Nawet zaobserwowałem kiedyś z mostu,jak w stadzie identycznych uklei,pływała jedna z czarnym grzbietem(mozliwe,że to był jelec)Drapieżnik takiego odcinającego się doopnie raz dwa
Jednak z drugiej strony,czasem może być podejrzliwy...bolenie to strasznie cwane ryby,szczególnie na płytkiej wodzie i trzeba czasem sporo pokombinować,nawet z kolorami.To co spinnerman pisał,ze ryby widzą inaczej,czyli z innej perspektywy?(grzbietu nie widzą?)

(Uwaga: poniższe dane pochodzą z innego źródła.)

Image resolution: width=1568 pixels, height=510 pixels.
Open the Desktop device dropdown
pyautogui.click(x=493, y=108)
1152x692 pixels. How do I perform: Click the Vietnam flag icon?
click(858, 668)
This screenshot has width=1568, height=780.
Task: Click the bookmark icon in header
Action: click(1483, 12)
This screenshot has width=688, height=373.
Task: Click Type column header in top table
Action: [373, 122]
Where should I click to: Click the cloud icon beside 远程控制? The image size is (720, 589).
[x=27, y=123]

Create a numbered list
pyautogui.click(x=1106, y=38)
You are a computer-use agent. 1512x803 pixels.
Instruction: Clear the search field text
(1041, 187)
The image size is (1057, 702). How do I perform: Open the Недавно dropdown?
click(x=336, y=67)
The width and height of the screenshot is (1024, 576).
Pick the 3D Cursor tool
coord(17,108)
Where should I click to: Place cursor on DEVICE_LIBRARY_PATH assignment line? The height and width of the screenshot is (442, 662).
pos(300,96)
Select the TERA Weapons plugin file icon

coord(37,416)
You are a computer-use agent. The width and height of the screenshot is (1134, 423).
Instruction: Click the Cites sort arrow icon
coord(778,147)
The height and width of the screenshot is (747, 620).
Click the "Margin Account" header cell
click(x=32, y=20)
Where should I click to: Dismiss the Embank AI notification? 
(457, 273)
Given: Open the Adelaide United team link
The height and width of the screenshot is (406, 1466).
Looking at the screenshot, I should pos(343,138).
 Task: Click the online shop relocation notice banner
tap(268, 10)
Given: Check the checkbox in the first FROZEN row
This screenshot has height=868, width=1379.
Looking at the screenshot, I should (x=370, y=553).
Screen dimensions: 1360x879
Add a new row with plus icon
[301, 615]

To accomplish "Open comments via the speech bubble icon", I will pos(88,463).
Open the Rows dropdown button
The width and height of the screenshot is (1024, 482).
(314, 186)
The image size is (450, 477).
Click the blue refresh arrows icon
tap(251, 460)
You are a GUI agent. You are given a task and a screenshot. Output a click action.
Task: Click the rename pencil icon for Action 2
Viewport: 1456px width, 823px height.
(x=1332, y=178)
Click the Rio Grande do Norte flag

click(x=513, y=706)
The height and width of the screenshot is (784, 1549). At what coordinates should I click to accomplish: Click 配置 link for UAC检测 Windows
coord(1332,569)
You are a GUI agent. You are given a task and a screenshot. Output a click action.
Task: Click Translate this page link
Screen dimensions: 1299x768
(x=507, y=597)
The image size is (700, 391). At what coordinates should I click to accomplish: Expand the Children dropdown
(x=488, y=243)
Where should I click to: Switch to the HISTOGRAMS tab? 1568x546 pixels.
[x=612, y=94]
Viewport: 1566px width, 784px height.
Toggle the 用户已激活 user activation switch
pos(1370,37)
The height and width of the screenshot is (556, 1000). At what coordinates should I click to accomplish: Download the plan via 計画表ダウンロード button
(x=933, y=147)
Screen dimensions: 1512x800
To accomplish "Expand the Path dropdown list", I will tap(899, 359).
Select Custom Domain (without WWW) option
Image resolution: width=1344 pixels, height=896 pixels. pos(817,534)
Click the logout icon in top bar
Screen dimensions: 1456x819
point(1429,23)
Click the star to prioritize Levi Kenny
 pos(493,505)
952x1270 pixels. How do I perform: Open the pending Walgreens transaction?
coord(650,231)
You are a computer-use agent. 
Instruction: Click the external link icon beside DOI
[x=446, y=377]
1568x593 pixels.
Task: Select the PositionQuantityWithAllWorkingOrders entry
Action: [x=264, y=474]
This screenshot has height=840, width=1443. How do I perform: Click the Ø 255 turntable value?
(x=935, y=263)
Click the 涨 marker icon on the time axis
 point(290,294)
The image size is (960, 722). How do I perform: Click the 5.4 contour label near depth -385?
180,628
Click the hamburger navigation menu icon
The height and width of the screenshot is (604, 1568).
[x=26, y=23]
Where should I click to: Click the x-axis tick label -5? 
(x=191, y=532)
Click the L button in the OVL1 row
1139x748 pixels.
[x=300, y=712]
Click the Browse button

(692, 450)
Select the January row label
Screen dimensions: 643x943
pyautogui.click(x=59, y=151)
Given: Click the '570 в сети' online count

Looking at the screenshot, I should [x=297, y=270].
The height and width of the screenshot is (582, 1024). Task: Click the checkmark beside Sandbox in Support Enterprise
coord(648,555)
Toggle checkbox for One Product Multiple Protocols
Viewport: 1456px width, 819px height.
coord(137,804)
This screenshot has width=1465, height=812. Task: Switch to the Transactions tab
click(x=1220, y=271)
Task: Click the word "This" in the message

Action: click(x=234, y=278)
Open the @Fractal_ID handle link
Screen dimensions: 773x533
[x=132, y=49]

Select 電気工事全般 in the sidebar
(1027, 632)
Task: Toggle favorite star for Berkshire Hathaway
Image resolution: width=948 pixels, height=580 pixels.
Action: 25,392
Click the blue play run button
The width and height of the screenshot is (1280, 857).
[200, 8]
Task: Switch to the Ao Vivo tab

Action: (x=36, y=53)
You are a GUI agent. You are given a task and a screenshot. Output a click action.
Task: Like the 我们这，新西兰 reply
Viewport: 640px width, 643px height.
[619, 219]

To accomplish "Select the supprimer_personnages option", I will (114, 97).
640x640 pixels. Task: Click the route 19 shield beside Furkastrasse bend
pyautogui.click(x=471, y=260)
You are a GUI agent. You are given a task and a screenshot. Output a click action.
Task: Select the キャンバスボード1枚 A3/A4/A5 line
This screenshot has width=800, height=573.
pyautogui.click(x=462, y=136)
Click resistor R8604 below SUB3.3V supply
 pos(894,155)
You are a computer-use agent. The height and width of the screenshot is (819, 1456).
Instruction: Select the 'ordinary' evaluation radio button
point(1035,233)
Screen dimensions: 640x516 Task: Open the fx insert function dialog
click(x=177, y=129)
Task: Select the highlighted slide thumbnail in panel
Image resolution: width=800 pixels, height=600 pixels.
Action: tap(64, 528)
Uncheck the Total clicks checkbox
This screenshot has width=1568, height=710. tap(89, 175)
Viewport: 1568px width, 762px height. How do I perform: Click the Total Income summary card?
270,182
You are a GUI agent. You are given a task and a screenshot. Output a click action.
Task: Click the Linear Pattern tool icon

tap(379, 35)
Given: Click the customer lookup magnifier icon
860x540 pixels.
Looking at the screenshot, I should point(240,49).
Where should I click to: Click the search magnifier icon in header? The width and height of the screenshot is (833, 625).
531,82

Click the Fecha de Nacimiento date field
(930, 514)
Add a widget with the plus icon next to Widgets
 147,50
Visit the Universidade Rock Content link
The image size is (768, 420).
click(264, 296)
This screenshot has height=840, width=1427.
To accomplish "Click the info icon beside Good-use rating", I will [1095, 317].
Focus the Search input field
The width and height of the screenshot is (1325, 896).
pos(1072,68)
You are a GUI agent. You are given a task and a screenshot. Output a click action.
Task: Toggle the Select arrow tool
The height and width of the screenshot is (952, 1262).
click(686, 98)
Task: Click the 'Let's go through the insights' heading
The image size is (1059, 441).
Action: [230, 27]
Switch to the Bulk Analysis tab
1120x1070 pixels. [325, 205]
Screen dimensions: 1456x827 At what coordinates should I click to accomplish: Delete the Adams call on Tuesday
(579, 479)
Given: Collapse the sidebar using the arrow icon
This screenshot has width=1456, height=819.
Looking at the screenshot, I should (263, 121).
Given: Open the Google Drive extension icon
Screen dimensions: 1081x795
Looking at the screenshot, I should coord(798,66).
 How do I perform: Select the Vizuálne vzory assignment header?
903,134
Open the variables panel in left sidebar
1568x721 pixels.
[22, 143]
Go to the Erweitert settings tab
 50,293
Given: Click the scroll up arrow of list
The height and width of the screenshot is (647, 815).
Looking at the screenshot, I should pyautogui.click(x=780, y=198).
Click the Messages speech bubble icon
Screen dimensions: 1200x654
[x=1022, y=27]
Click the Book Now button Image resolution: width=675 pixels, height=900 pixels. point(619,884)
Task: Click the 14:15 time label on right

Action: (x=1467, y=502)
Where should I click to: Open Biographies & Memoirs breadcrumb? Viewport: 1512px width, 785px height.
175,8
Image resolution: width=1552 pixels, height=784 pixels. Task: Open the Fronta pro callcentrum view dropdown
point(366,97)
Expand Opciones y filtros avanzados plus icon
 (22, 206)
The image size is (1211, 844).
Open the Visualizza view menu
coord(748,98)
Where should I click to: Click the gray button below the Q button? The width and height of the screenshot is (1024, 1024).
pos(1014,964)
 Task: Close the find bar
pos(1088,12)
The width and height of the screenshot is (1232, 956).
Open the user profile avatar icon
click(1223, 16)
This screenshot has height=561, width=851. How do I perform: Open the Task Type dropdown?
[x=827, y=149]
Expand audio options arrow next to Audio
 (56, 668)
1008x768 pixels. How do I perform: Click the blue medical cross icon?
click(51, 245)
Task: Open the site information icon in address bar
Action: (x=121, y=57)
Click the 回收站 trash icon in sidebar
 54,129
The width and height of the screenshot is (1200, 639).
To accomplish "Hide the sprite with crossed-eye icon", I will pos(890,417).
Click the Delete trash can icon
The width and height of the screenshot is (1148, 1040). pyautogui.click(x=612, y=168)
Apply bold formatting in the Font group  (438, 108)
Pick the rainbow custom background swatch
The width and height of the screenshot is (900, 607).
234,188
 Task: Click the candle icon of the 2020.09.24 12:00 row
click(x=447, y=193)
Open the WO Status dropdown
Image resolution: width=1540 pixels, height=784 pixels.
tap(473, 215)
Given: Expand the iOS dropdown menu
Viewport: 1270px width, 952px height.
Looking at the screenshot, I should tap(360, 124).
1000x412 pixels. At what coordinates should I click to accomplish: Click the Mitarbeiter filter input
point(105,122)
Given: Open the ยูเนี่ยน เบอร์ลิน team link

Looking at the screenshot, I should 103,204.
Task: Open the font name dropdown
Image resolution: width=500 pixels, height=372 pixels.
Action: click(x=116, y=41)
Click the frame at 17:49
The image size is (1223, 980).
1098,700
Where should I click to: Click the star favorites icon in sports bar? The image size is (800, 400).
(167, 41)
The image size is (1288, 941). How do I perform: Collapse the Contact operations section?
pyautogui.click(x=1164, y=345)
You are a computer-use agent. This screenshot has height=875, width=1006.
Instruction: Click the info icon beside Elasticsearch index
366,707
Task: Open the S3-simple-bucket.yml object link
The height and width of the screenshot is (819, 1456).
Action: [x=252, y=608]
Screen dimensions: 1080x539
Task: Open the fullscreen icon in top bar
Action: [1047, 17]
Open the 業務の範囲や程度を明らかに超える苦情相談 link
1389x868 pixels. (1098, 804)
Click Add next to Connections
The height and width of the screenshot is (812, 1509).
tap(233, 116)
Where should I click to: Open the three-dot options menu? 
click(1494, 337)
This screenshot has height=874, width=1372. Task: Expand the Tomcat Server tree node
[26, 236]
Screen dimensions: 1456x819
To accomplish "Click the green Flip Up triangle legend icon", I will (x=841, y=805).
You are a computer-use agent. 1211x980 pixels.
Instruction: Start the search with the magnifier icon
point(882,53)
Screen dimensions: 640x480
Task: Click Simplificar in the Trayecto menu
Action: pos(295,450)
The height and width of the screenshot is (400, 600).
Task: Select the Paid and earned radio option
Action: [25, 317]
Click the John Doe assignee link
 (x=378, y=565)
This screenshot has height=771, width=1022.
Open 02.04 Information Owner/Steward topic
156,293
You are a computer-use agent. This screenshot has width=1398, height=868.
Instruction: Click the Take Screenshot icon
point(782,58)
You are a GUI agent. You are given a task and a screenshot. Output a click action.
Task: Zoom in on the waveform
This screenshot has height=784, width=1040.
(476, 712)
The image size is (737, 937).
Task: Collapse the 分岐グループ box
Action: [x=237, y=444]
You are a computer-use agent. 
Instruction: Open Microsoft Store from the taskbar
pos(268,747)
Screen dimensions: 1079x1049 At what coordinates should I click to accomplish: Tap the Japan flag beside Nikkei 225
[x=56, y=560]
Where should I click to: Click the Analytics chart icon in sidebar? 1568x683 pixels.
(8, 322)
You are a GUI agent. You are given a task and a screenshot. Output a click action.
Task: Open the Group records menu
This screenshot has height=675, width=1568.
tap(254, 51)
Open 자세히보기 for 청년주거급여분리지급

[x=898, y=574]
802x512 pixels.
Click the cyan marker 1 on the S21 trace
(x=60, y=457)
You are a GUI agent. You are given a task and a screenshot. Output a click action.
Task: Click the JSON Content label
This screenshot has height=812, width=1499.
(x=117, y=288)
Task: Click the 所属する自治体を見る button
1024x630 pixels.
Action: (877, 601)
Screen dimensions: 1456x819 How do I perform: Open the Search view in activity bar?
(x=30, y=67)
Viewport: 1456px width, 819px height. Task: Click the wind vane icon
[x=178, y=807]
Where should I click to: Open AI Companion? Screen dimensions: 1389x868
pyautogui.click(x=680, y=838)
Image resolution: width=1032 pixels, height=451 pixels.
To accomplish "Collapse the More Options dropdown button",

Jak łowię w bardzo przełowionych miejscówkach,to czasami boleń potrafi jechać jak torpeda za woblerem kilka metrów i oglądać go z obydwu stron ...czasem jak mu się spodoba kolorek to zeżre
Racja,co do podejrzliwości ,to u nas objawia się puknięciem w przynętę i tyle,można od razu ją zdjąć(przynętę)z agrafki i podrapać się w czoło i pomyśleć co teraz założyć.Myślę że nie odkryję nic nowego jak powiem że zmiana przynęty na inaczej pracującą i wyglądającą i może być ciekawie.
Nic więcej nie piszę bo zostanę objechany przez autora wątku ,dobrze ze woblery konkretne ,to się może nie będzie gniewać.